Task list:
A: Answer these questions using the text on exporting references:
(i) Which two functions render the set in formats that reference managers read?
(ii) From what are the BibTeX citation keys built?
(iii) What encoding is passed when the list is written to "reference-set.txt"?
B: Reproduce the portion of the text on exporting references starting with "Render to BibTeX" and going on through "out(ris[:320])".

Extracted text:
☆ ☆ ☆ ☆

Writing the list out is then a one-liner with the standard library, which keeps the package free of any implicit filesystem writes.

from pathlib import Path

Path("reference-set.txt").write_text("\n".join(dois), encoding="utf-8")

Render to BibTeX and RIS¶

A DOI list is enough for an import-by-identifier, but a full record carries more. to_bibtex and to_ris render the set in the two formats that reference managers read, so a search moves straight into Zotero, EndNote, Mendeley or a LaTeX bibliography. Each record becomes one entry with its authors split out, and both functions are pure and offline, returning a string rather than touching disk.

ris = sf.to_ris(records)
out(ris[:320])

TY  - JOUR
TI  - A study of graphene supercapacitors, part 1
AU  - Lee J.
AU  - Park S.
PY  - 2018
JO  - Nano Letters
DO  - 10.1000/demo.2018.000
N1  - Scopus ID: 2018000
ER  - 

TY  - JOUR
TI  - A study of graphene supercapacitors, part 2
AU  - Park S.
AU  - Kim H.
PY  - 2018
JO  - Advanced Materials
DO  - 10.1000/dem

BibTeX works the same way, one @article entry per record. The citation keys are built from the first author's surname and the year, and made unique within the export so that biber does not reject duplicates.

☆ ☆ ☆ ☆

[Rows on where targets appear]
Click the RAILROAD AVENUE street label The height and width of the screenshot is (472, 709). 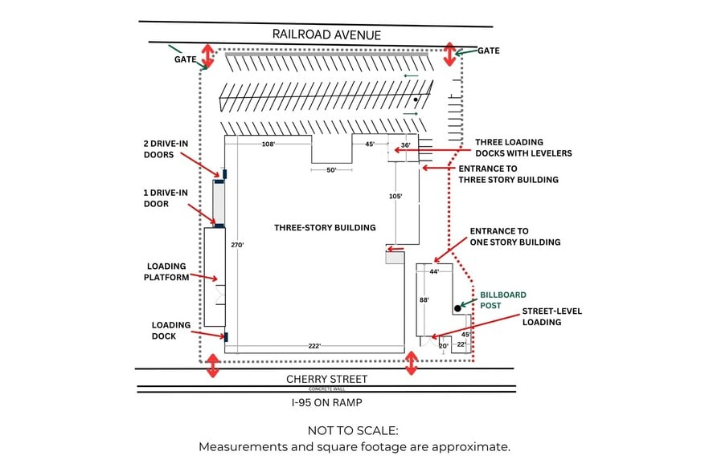point(326,35)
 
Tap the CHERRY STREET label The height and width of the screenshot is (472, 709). point(327,379)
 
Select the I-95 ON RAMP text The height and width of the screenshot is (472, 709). point(326,401)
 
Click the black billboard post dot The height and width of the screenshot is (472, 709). point(457,307)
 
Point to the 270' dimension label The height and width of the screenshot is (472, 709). point(236,244)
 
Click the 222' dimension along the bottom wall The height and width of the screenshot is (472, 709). point(314,346)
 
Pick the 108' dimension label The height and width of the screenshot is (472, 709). point(268,144)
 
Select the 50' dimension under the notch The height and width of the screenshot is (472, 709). point(331,170)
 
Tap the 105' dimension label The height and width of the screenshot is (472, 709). point(395,196)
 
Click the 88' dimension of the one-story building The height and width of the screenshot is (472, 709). point(424,299)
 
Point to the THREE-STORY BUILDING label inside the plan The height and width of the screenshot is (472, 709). point(325,227)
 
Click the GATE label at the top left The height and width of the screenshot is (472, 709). point(185,59)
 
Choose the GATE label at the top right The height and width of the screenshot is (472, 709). point(489,51)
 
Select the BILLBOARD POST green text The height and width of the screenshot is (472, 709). point(502,299)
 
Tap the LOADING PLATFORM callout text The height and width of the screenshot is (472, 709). point(166,271)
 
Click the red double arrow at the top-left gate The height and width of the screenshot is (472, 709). point(207,55)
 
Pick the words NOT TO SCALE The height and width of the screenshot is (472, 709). point(354,431)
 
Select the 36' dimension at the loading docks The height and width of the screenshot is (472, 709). point(405,145)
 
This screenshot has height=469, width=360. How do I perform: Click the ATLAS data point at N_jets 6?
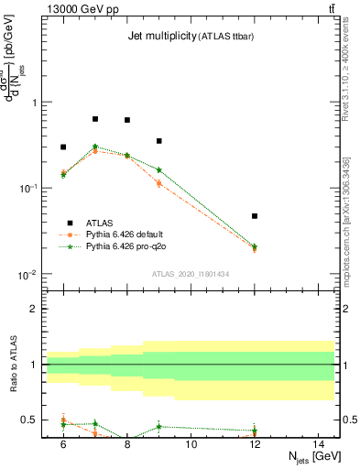(63, 147)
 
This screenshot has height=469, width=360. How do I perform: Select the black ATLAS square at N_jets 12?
(255, 216)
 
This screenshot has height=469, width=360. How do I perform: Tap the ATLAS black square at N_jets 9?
(158, 141)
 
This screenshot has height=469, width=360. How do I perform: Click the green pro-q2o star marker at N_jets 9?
(158, 169)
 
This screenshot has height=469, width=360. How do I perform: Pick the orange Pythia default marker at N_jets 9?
(158, 183)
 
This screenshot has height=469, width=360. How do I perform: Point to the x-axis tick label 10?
(191, 445)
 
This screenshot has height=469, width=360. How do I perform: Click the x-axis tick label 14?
(319, 445)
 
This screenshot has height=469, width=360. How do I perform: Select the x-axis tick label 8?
(126, 445)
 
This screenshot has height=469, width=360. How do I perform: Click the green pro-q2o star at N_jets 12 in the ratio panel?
(255, 431)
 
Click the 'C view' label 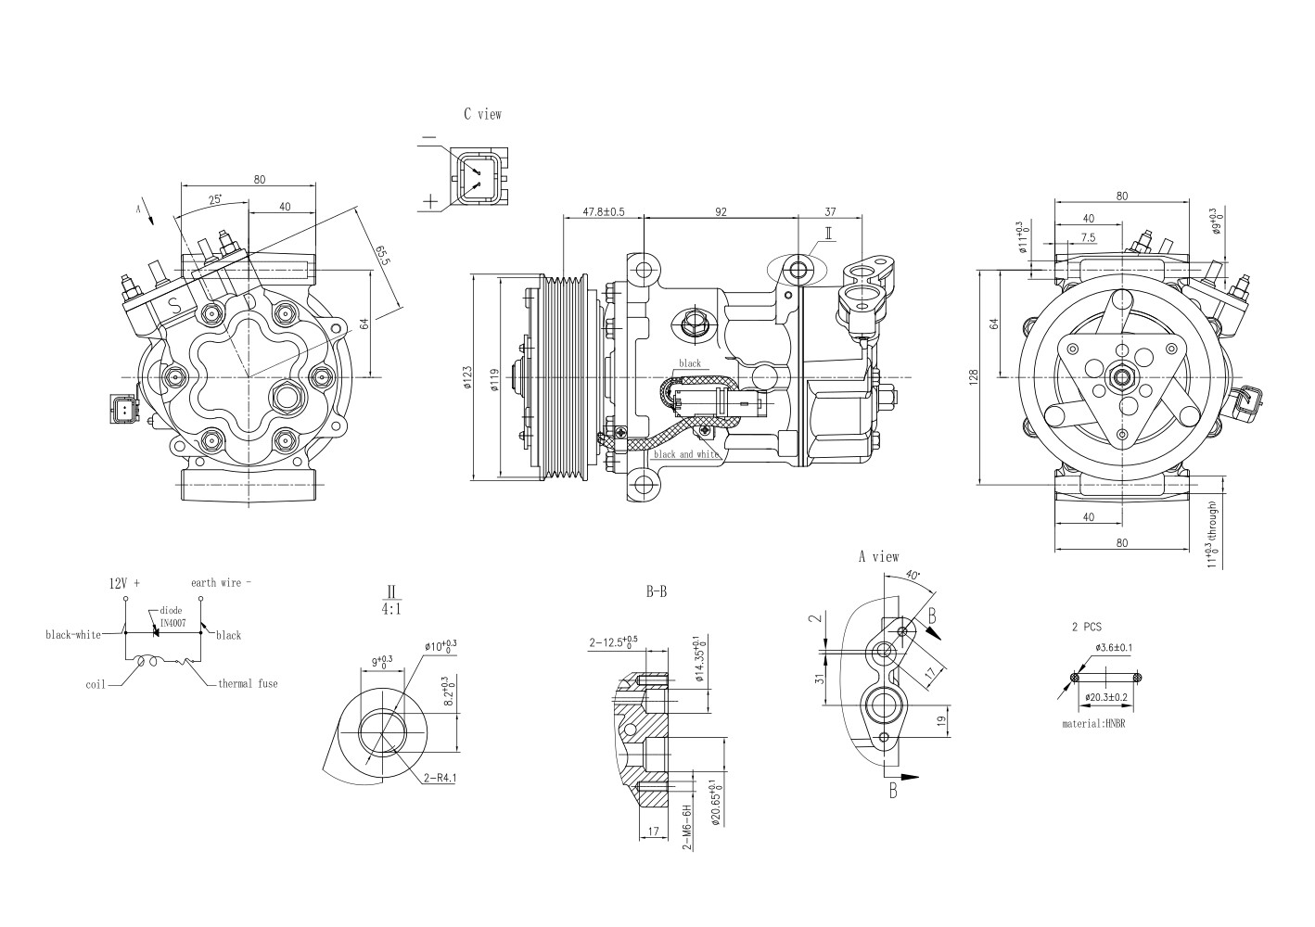482,114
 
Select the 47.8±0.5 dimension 603,211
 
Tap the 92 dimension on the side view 721,211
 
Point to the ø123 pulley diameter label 467,379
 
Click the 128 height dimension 973,378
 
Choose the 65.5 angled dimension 381,255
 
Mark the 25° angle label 215,199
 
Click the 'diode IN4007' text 172,617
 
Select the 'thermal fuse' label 247,683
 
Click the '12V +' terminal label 124,583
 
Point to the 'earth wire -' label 221,582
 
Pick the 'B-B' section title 657,590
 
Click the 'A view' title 877,556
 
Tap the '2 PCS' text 1086,627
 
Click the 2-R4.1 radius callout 440,779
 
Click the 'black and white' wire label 686,454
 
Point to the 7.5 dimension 1087,237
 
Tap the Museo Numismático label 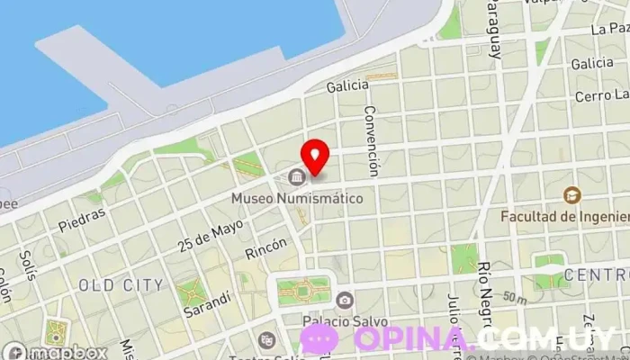point(297,197)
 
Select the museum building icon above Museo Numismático point(296,175)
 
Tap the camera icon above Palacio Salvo point(343,299)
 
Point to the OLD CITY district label point(122,285)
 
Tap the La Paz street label point(609,29)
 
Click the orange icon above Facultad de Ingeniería point(572,194)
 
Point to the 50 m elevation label point(515,297)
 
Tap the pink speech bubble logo point(320,338)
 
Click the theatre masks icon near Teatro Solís point(266,340)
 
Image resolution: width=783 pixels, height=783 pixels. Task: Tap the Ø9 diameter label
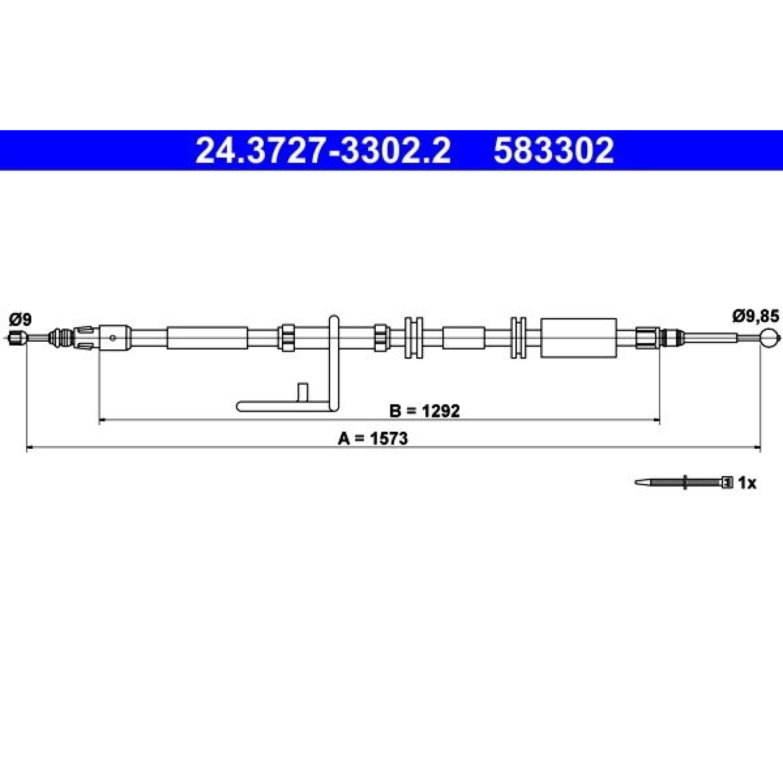pyautogui.click(x=20, y=320)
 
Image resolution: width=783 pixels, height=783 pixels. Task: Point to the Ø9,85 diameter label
pyautogui.click(x=755, y=317)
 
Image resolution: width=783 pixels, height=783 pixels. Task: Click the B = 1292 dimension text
pyautogui.click(x=424, y=411)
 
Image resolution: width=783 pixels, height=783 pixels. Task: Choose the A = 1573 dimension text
pyautogui.click(x=372, y=438)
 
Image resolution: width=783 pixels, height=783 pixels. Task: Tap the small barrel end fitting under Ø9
pyautogui.click(x=18, y=338)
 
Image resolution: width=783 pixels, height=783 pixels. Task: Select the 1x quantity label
pyautogui.click(x=747, y=484)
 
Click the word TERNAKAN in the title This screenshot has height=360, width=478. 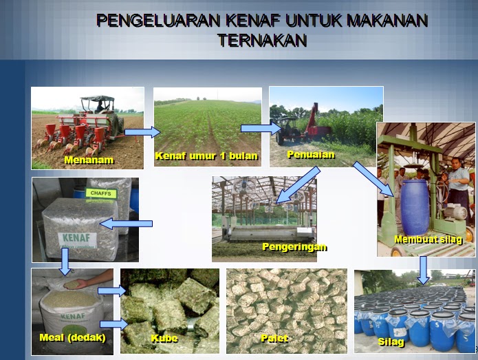point(262,41)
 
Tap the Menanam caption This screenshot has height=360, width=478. point(89,160)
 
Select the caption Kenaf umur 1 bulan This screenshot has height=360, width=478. point(206,156)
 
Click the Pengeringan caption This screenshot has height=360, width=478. point(294,246)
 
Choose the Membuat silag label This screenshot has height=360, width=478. point(426,240)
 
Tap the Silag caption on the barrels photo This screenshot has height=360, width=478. point(391,341)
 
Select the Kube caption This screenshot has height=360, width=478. point(164,338)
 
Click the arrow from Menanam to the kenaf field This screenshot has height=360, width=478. point(144,132)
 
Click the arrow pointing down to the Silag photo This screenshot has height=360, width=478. point(424,270)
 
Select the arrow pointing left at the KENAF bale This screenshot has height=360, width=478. point(127,224)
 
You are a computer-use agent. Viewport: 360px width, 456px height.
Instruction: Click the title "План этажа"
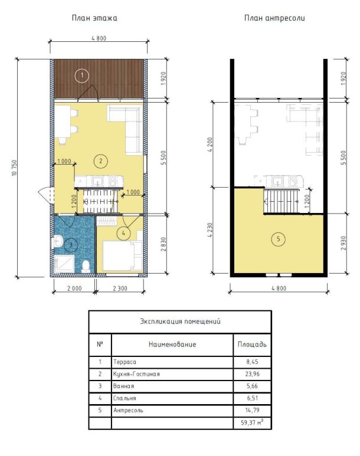click(94, 18)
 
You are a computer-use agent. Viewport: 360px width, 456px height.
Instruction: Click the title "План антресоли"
click(274, 18)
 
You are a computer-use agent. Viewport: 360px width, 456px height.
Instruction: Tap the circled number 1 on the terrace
click(82, 76)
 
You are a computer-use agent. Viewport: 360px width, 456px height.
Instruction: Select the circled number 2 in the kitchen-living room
click(101, 161)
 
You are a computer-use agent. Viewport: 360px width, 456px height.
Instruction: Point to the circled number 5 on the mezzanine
click(278, 239)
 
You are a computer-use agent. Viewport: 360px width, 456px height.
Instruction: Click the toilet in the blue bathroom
click(86, 266)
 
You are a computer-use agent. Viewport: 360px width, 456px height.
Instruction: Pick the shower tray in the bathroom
click(64, 264)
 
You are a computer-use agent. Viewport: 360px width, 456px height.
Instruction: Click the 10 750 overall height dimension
click(15, 168)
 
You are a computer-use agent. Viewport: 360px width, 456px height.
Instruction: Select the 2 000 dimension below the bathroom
click(74, 288)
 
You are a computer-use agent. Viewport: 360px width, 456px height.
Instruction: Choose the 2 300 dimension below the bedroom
click(120, 288)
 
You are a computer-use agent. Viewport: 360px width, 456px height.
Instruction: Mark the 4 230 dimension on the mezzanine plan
click(210, 231)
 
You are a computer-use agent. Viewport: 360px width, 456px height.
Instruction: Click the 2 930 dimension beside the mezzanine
click(343, 243)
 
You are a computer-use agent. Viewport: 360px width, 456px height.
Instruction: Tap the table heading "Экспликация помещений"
click(180, 322)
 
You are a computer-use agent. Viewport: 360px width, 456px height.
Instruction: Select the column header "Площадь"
click(252, 345)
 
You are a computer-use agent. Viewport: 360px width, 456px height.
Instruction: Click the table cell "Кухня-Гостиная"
click(136, 374)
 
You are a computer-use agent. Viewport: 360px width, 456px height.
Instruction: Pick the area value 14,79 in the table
click(252, 410)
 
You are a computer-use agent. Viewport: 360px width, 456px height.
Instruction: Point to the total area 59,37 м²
click(252, 422)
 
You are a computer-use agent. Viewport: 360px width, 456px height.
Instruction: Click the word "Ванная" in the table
click(123, 386)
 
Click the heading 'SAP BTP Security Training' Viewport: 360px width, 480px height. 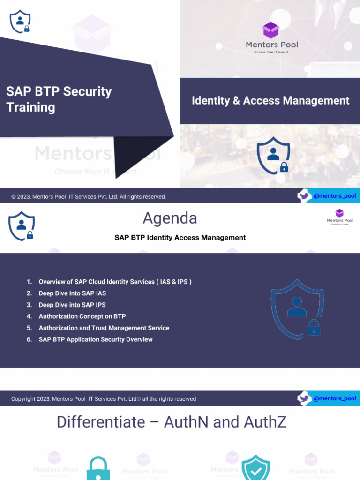pos(59,99)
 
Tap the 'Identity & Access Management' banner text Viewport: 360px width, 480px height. pos(270,101)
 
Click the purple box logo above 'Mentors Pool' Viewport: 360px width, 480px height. pos(271,30)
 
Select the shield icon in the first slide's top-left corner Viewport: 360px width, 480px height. pos(20,22)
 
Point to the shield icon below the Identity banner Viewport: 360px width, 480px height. pos(274,155)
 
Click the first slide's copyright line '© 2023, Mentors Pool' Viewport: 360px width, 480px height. pos(89,197)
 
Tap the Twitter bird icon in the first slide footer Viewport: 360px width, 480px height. pos(305,196)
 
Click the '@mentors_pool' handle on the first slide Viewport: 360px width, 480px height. pos(335,196)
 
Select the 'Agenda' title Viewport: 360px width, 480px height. pos(170,218)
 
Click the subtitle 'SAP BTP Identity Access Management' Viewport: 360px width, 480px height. pos(180,238)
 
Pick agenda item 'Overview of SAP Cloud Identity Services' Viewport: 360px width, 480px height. pos(115,282)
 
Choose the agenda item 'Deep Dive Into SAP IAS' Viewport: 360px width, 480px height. pos(72,293)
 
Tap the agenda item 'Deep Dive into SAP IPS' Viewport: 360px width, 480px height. pos(72,305)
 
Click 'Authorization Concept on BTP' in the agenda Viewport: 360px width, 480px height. pos(82,316)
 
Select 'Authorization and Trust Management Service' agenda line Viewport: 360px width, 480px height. pos(104,328)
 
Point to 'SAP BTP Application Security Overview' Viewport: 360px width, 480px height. pos(96,339)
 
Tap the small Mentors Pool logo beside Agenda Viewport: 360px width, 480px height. pos(340,217)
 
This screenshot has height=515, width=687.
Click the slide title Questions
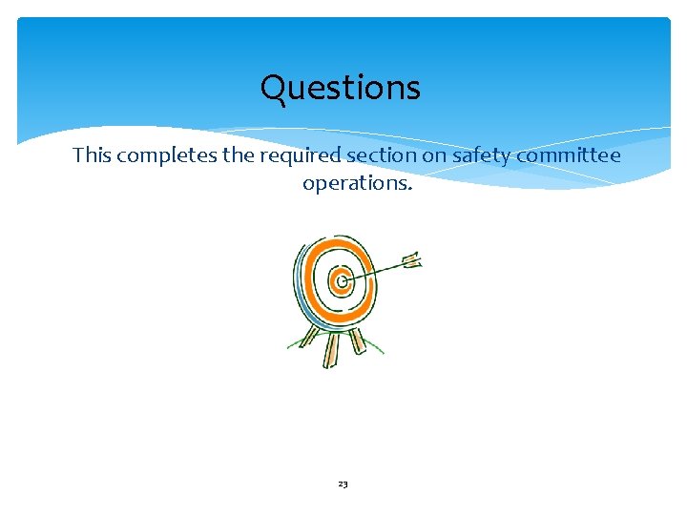tap(340, 89)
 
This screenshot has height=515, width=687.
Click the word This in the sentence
tap(92, 154)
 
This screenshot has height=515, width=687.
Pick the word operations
tap(357, 182)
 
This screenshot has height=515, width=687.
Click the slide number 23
tap(343, 484)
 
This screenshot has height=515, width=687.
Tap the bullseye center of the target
tap(341, 280)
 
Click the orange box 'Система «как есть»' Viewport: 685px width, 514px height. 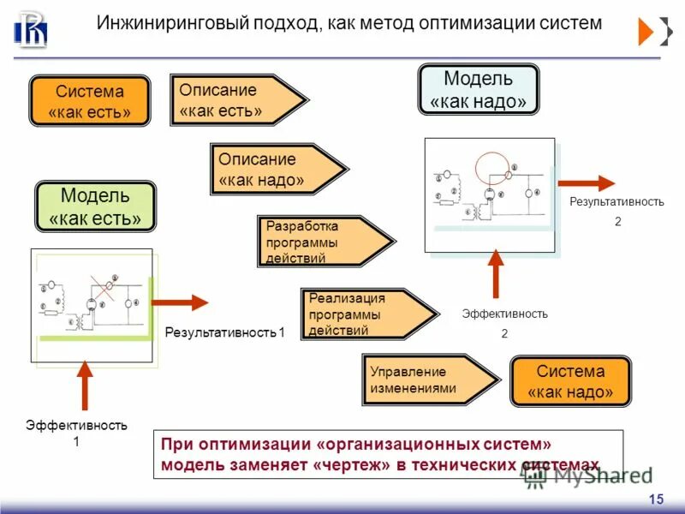[90, 101]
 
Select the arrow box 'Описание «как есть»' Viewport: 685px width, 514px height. [235, 100]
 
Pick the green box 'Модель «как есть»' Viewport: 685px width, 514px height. [95, 206]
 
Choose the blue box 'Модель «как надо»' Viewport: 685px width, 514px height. [478, 90]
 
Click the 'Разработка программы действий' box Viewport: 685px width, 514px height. [321, 242]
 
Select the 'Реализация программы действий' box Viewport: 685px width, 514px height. [365, 314]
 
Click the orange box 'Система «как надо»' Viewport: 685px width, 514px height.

☆ ☆ ☆ ☆

Per-task answers:
A:
(i) to_bibtex and to_ris
(ii) The first author's surname and the year
(iii) utf-8

B:
Render to BibTeX and RIS¶

A DOI list is enough for an import-by-identifier, but a full record carries more. to_bibtex and to_ris render the set in the two formats that reference managers read, so a search moves straight into Zotero, EndNote, Mendeley or a LaTeX bibliography. Each record becomes one entry with its authors split out, and both functions are pure and offline, returning a string rather than touching disk.

ris = sf.to_ris(records)
out(ris[:320])